Llama 4 on GeneralCompute: Getting Started Guide
Llama 4 is Meta's latest open-weight model family, and it is the first Llama generation built around a Mixture of Experts design from the start. That changes a few things about how you pick a variant, how much hardware you need, and how you should think about cost per token. This guide walks through the variants, the practical hardware requirements, and how to get a working request running against GeneralCompute in a few minutes. By the end you should be able to make your first call, stream responses, and reason about which variant fits your workload.
If you have run Llama 3 before, most of your code will carry over without changes. The API is OpenAI compatible, so the main decisions are which variant to call and how to set a few parameters that matter more for an MoE model than they did for the older dense models.

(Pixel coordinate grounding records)
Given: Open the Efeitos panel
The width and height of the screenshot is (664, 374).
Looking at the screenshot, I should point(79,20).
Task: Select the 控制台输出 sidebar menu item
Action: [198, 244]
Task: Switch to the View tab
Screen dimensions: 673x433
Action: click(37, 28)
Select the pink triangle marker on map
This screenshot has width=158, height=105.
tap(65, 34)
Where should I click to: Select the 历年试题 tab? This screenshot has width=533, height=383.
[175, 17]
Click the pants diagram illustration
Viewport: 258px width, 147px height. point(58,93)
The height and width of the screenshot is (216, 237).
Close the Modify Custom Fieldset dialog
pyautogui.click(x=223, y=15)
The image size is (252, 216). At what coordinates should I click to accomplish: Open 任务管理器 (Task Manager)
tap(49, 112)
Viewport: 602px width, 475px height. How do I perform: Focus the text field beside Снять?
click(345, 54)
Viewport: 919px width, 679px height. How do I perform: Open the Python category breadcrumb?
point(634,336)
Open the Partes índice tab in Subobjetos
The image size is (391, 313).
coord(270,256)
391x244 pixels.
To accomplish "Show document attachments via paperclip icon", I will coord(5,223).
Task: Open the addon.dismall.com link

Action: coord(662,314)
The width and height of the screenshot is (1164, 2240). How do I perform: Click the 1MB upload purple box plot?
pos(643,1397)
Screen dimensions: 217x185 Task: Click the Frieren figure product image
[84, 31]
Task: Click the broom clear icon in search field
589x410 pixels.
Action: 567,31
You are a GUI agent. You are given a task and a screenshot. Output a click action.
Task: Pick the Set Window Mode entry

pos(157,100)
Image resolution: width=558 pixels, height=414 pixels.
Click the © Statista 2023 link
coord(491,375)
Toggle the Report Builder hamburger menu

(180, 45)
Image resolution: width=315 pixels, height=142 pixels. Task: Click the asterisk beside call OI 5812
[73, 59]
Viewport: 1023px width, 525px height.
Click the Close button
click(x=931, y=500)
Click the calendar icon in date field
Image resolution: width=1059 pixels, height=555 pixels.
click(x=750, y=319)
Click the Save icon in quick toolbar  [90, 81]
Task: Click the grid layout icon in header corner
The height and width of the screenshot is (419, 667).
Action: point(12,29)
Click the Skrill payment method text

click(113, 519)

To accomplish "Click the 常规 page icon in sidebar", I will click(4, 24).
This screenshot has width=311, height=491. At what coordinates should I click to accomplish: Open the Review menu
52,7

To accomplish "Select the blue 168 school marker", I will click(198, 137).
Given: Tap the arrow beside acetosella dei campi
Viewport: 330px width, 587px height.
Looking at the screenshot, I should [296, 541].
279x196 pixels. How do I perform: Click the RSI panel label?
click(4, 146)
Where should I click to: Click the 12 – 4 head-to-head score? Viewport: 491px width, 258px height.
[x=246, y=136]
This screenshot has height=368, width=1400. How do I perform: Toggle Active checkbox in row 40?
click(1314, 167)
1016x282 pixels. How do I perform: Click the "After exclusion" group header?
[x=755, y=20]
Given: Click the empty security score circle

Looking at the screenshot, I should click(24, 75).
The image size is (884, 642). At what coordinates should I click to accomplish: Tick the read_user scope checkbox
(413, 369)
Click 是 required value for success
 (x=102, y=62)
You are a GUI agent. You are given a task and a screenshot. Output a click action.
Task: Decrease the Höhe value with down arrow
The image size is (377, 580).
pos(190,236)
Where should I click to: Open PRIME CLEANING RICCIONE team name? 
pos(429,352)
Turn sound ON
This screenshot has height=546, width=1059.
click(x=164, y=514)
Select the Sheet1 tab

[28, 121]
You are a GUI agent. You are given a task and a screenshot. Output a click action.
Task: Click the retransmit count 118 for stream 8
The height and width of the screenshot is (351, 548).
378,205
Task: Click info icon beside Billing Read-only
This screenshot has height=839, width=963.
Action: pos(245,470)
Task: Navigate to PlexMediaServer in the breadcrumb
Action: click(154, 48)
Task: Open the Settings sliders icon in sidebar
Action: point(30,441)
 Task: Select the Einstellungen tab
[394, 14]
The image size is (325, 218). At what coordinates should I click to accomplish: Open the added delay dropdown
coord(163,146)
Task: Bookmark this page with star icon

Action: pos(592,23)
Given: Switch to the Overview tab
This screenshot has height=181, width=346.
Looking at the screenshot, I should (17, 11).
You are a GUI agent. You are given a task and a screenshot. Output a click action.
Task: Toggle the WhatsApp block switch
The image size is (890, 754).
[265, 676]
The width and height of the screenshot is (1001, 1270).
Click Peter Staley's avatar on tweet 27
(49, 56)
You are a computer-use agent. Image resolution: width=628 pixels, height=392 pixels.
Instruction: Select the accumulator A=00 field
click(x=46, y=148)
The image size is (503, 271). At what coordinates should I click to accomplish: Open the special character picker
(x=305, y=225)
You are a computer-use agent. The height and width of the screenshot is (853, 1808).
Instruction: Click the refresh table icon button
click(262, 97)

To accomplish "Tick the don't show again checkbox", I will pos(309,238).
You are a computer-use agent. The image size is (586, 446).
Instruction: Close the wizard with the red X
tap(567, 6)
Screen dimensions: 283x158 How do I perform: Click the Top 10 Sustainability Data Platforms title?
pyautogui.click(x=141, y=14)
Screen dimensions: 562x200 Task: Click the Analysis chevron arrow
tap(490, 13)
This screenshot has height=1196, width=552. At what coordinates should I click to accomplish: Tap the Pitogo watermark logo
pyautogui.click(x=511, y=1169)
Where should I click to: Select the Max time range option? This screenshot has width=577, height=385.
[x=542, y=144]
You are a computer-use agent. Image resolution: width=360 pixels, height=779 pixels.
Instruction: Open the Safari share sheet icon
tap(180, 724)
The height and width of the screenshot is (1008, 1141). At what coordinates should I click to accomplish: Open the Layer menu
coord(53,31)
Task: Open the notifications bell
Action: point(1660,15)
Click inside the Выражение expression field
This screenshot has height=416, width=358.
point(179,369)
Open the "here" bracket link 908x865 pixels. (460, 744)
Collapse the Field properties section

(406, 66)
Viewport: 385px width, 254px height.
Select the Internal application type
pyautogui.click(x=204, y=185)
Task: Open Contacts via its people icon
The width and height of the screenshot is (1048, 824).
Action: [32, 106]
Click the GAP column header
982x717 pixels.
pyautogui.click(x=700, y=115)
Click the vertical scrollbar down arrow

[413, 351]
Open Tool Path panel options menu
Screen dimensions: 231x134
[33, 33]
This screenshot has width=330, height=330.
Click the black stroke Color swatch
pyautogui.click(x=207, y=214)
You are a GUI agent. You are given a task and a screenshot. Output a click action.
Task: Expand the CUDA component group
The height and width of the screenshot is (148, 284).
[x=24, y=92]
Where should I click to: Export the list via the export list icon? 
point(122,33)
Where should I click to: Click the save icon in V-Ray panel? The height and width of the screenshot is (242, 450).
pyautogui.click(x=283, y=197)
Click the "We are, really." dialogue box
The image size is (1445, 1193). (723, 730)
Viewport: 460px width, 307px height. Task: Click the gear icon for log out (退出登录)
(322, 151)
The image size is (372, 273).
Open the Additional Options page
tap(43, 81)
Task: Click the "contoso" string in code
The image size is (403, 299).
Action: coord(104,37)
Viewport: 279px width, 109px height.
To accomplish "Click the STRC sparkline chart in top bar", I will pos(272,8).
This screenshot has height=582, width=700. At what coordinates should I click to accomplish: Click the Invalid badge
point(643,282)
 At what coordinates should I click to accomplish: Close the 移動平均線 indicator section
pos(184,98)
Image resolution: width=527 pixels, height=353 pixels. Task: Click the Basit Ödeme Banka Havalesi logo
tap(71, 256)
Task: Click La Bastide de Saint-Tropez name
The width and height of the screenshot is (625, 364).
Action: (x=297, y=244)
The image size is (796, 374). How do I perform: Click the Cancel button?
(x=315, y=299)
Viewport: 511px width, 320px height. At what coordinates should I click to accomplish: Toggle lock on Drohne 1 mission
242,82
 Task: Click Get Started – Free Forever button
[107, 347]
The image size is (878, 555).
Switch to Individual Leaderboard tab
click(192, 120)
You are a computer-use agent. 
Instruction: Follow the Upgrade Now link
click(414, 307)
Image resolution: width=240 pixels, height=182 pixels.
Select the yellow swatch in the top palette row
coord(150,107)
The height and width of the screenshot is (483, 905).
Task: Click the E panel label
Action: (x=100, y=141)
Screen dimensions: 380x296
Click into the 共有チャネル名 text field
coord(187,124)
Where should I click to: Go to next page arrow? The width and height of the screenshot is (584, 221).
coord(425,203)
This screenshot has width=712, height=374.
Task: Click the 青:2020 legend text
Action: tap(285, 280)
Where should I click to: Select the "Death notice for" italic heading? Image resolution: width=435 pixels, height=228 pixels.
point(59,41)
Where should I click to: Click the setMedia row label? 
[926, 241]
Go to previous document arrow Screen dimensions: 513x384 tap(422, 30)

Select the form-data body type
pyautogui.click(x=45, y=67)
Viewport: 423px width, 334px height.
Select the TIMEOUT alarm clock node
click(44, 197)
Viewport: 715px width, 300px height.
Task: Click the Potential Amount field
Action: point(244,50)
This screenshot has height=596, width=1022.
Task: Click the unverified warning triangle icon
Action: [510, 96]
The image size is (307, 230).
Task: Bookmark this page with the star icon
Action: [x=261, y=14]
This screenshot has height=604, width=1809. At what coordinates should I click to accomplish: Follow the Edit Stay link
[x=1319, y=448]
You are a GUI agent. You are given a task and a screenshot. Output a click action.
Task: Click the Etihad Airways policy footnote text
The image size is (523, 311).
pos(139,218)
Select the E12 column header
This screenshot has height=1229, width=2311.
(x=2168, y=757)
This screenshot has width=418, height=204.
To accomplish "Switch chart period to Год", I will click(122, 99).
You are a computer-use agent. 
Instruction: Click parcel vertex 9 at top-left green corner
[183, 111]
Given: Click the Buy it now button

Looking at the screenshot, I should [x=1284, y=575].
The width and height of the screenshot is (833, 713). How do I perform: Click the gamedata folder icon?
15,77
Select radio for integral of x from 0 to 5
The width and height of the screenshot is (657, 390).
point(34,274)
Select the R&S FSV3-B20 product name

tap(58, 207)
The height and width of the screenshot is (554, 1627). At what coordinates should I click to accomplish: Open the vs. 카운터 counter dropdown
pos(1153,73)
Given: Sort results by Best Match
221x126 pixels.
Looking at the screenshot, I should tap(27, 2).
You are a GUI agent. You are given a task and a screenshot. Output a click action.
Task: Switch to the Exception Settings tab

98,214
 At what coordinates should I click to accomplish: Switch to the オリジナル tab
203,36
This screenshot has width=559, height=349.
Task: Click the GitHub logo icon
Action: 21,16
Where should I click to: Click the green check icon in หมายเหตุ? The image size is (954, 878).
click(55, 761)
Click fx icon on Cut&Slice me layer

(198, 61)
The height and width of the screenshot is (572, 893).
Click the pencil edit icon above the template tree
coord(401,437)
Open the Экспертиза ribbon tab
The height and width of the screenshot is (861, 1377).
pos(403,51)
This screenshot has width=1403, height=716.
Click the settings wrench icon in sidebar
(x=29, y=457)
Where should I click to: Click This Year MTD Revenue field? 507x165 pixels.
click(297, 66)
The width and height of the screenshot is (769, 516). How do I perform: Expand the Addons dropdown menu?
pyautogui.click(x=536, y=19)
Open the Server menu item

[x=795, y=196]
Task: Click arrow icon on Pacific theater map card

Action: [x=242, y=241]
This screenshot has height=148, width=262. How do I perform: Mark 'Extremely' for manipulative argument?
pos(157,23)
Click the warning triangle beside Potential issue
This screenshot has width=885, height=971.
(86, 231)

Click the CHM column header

(Questions on the material)
1. In the Llama 4 guide, what design is Llama 4 the first Llama generation to be built around from the start?
2. In the Llama 4 guide, take the passage starting with "If you have" and going on through "older dense models.", and rename "Llama 3" to "Llama 2" in it.
3. Continue the Llama 4 getting-started guide from the point where the text stops.

(Answers for the exercise)
1. A Mixture of Experts design.

2.
If you have run Llama 2 before, most of your code will carry over without changes. The API is OpenAI compatible, so the main decisions are which variant to call and how to set a few parameters that matter more for an MoE model than they did for the older dense models.

3.
The Llama 4 Variants
Llama 4 ships as a small family rather than a single model, and the variants differ in ways that actually matter for serving. The two you will reach for most are Llama 4 Scout and Llama 4 Maverick.
Llama 4 Scout is the smaller of the two. It uses a Mixture of Experts layout with a relatively modest number of active parameters per token, which keeps the per-token compute cost low. Scout is the variant to start with for chat, summarization, classification, and most retrieval-augmented generation work. It is also the one to use when you care about time to first token and want to keep cost down on high-volume traffic. Scout supports a very long context window, which makes it a good fit for document-heavy workloads where you stuff a lot of retrieved text into the prompt.
Llama 4 Maverick is the larger general-purpose variant. It has many more total parameters spread across more experts, so it holds more knowledge and tends to do better on harder reasoning, coding, and multi-step instruction following. Because it is an MoE model, only a fraction of those parameters fire on any given token, so the per-token cost is far lower than a dense model of the same total size would be. Maverick is the variant to choose when Scout's answers are not strong enough and you are willing to trade some latency and cost for quality.
Both variants are natively multimodal, meaning they accept image inputs alongside text. If your application needs to read screenshots, charts, or photographs, you do not need a separate vision model.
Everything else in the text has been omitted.